Irish architect (1838–1910)

Sir Thomas Drew (18 September 1838 - 13 March 1910) was an Anglo-Irish architect.

==Life==
Thomas Drew was born in Victoria Place, Belfast. He was the son of the Rev. Thomas Drew and Isabella (née Dalton) Drew. He was one of four sons and eight daughters of the couple, although most of the children died young. His sister, Catherine Drew, was a journalist and writer.

He was trained under Sir Charles Lanyon before moving to work in Dublin, where he became principal assistant to William George Murray. In 1865, he became the diocesan architect of the united dioceses of Down, Connor and Dromore in 1865, and from then on, Church architecture was Drew's principal activity. He was the consulting architect for both St Patrick's Cathedral and Christ Church Cathedral in Dublin.

He married Adelaide Anne, the sister of William George Murray, in 1871.

Among other projects, he was responsible for the design of the Ulster Bank on Dame Street, Rathmines Town Hall (completed 1899), and the Graduates' Building at Trinity College. He took an interest in historic buildings and was the first to draw serious attention to the architectural and historic importance of the St Audoen's Church, Dublin's oldest parish church, in 1866. He produced detailed plans of the church for which he won an award from the RIAI, carried out excavations and drew up a paper on the church and its history.

From 1885 to 1892, Richard Orpen worked with him as a managing assistant.

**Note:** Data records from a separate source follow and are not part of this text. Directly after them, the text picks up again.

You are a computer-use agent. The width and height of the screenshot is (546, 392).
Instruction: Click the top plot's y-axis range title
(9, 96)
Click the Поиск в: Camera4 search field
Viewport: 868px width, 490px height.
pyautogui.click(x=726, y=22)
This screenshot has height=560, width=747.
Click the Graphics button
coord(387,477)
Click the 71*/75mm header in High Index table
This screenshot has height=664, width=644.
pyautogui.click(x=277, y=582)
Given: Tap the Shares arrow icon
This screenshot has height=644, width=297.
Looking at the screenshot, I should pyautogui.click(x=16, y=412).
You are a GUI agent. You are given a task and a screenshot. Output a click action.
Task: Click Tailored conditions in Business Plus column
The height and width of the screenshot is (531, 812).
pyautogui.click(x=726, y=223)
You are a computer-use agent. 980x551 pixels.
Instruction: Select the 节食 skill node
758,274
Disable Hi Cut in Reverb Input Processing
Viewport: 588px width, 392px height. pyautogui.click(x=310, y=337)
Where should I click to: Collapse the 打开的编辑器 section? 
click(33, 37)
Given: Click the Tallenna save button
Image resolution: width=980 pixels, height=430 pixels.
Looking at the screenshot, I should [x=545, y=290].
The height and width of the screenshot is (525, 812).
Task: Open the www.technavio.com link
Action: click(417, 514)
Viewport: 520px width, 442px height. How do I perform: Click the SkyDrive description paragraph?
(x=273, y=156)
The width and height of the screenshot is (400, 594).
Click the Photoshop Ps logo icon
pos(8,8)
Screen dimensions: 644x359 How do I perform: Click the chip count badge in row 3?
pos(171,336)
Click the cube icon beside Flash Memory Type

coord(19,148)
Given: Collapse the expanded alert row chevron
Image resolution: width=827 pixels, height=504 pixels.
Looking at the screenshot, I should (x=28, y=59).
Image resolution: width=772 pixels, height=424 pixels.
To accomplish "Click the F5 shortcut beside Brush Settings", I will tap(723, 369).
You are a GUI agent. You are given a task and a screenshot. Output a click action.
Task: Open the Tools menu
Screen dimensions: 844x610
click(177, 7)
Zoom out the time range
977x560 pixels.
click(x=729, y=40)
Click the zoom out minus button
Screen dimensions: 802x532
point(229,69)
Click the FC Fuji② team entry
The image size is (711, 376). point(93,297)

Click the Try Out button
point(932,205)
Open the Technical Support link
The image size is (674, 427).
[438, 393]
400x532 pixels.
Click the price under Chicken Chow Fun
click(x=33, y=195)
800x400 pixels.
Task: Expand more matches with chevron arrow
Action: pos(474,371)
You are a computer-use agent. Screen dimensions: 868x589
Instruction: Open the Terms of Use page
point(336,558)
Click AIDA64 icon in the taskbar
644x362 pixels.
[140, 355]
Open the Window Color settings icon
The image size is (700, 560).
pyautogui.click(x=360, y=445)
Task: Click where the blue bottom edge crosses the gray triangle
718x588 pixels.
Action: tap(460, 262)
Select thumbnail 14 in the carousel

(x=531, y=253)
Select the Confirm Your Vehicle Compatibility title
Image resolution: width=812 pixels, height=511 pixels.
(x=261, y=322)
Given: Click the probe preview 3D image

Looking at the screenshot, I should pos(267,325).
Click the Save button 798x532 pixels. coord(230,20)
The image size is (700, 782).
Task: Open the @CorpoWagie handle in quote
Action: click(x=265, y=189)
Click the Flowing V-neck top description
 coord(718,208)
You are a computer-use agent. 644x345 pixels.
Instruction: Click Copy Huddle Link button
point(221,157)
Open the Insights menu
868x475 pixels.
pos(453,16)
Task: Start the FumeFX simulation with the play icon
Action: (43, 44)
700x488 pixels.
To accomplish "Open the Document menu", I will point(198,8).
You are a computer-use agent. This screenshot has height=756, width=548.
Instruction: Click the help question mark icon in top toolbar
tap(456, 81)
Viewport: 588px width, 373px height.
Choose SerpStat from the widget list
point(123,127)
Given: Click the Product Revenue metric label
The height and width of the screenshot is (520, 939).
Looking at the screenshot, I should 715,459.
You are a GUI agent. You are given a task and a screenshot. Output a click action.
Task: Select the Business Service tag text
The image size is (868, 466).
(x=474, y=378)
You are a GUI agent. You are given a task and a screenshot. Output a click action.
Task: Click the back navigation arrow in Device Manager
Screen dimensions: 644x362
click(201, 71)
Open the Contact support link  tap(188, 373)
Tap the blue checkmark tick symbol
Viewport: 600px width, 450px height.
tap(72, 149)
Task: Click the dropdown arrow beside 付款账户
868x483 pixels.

Drew's most significant work in Belfast was St Anne's Cathedral, completed in 1899.

==Honours/affiliations==
He was knighted in the 1900 Birthday Honours and was inaugural president of the Royal Society of Ulster Architects, serving from 1901 to 1903. In addition, he was president of the Royal Institute of the Architects of Ireland (RIAI), the Royal Society of Antiquaries of Ireland (RSAI) and the Royal Hibernian Academy (RHA) and held the chair in architecture at the National University of Ireland. He lived in Gortnadrew, Monkstown, Dublin.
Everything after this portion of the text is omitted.